A desregulamentação em si é positiva porque retira amarras do segmento, permite a criação de novos postos de trabalho e tende a estimular o surgimento de opções mais interessantes ao consorciado. Mas são ainda bem recentes as histórias de administradoras que quebraram deixando pesados prejuízos aos consorciados ou não tiveram condições de entregar o bem nem respeitaram prazos. Faltou ao Banco Central a iniciativa de adotar medidas que também pudessem dar maior segurança ao consorciado, como a criação do Fundo Garantidor de Créditos Consorciais (FGCon).
Mais séria A questão torna-se ainda mais séria nos grupos para a compra de imóveis. Quem garante, por exemplo, que os dramas vividos por participantes de grupos de imóveis não venham a repetir-se? Tem muita gente que até hoje tenta recuperar parte do prejuízo provocado por administradoras que, depois de embolsar várias mensalidades, simplesmente desapareceram. É muito dinheiro envolvido na operação para que esses riscos não sejam observados pelo governo.
O prazo para esses grupos foi agora esticado para 180 meses, o que deve reduzir o valor da mensalidade. Mas o que poderia ser uma vantagem tende a transformar-se em problema diante das dificuldades que o participante pode encontrar para programar-se em 15 anos.
Outras opções Foram lançados ainda grupos para aquisição de pacotes turísticos e eletroeletrônicos. Não se sabe quais serão os critérios, mas pode ser complicado conciliar a disponibilidade do participante para viajar com contemplações ou respeitar prazos a ser impostos pela administradora para a utilização do pacote.
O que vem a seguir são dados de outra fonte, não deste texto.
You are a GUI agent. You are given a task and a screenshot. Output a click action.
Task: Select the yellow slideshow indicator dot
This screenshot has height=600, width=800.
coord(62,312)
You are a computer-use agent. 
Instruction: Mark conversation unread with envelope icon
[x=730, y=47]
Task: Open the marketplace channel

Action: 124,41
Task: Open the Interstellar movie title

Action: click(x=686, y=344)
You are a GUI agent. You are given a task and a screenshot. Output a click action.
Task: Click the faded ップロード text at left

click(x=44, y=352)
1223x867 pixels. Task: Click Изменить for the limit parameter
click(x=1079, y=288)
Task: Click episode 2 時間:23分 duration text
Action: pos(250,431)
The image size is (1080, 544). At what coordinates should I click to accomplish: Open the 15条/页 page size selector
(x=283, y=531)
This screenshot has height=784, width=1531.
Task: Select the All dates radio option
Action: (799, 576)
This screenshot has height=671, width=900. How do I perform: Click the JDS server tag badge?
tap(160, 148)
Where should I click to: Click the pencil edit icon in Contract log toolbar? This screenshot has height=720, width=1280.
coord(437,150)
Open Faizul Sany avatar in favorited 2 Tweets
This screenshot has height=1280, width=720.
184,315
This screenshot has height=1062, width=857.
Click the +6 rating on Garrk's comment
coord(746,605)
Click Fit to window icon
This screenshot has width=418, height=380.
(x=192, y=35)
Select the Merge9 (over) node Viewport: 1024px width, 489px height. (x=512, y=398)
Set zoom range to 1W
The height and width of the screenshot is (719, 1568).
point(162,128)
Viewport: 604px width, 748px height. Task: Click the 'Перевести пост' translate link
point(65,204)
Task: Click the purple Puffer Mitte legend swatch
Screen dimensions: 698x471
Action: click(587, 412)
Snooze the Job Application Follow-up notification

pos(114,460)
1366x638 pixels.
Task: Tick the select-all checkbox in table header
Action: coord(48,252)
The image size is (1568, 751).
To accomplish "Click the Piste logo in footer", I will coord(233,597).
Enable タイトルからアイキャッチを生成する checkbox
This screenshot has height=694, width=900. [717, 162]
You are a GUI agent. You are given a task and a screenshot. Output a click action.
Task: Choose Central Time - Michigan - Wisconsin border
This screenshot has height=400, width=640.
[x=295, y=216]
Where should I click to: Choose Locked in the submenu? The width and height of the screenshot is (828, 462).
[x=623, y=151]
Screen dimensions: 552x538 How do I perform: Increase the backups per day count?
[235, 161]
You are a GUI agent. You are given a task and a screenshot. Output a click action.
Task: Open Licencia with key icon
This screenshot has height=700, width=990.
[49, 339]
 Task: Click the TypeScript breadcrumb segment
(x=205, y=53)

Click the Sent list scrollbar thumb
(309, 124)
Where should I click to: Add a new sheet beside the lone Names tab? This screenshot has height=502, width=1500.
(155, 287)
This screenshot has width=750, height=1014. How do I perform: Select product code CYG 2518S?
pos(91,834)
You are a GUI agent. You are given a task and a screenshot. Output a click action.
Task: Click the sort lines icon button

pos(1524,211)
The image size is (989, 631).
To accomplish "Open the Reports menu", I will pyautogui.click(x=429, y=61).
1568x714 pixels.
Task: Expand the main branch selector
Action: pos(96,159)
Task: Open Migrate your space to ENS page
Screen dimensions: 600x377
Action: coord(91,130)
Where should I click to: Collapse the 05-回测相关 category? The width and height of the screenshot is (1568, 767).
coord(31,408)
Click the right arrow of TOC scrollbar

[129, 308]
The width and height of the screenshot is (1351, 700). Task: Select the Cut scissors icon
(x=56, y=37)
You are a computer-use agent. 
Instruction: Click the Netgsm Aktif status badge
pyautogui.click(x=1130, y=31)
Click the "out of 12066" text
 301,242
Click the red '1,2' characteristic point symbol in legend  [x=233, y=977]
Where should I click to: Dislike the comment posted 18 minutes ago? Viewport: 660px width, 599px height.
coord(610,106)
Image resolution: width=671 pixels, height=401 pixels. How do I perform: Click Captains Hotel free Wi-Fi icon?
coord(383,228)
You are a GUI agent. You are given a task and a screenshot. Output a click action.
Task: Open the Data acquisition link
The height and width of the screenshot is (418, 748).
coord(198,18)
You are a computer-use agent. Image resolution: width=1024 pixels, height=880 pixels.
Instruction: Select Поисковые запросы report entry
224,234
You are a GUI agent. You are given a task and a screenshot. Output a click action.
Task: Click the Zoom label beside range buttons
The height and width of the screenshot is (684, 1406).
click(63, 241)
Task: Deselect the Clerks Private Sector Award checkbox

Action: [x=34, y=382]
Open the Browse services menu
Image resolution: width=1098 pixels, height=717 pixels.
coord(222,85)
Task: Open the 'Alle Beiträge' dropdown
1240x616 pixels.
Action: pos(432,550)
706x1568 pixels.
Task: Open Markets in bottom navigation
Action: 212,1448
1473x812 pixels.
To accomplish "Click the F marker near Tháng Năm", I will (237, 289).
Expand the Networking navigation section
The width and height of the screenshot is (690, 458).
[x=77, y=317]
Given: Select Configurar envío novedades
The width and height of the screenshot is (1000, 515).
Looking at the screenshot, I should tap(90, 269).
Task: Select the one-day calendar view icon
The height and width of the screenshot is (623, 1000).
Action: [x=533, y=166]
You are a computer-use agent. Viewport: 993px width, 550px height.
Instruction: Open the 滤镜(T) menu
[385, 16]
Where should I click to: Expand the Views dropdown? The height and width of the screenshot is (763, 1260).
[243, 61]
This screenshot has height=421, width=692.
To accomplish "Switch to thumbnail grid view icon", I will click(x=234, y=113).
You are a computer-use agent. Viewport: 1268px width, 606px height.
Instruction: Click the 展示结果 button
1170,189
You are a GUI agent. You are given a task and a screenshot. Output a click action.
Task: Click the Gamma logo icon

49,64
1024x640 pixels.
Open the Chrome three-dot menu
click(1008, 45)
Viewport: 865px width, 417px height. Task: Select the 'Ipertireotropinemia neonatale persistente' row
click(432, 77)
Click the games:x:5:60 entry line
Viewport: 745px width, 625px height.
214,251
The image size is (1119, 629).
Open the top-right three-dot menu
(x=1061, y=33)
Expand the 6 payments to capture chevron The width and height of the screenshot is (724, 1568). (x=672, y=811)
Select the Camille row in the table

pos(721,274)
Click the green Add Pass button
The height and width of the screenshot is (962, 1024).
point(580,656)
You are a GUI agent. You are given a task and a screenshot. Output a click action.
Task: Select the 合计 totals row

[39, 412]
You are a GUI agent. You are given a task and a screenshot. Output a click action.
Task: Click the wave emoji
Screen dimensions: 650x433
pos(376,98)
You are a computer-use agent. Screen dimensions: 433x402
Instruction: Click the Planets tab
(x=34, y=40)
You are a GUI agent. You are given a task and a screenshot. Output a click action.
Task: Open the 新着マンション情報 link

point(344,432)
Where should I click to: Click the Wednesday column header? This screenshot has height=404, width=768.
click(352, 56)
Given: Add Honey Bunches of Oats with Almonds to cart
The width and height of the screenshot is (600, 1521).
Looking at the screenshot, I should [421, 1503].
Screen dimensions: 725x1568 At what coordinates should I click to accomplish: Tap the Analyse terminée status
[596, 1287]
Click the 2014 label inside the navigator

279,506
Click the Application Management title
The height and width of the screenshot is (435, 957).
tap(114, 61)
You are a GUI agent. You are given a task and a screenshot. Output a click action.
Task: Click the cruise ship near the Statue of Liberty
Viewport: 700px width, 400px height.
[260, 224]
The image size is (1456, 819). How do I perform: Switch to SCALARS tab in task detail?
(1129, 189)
Conclusão Por isso, mais do que redobrar a atenção para esclarecer cada cláusula do contrato, quando as empresas passarem a oferecer os novos planos de consórcio (depois de 30 dias a contar da publicação da nova legislação no Diário Oficial da União), o interessado em consórcio deve avaliar se essa é a melhor opção para chegar ao bem cobiçado. Cálculos na ponta do lápis mostram que há vantagem em formar uma poupança própria para a realização desses planos. Na verdade, quem não consegue organizar-se por iniciativa própria, depositando mês a mês o necessário para adquirir o bem, acaba tendo de pagar uma taxa de administração para alcançar seu objetivo. No consórcio, existem desvantagens, ainda, para quem é contemplado no fim do plano, uma vez que terá de fazer vários desembolsos sem poder usar o bem.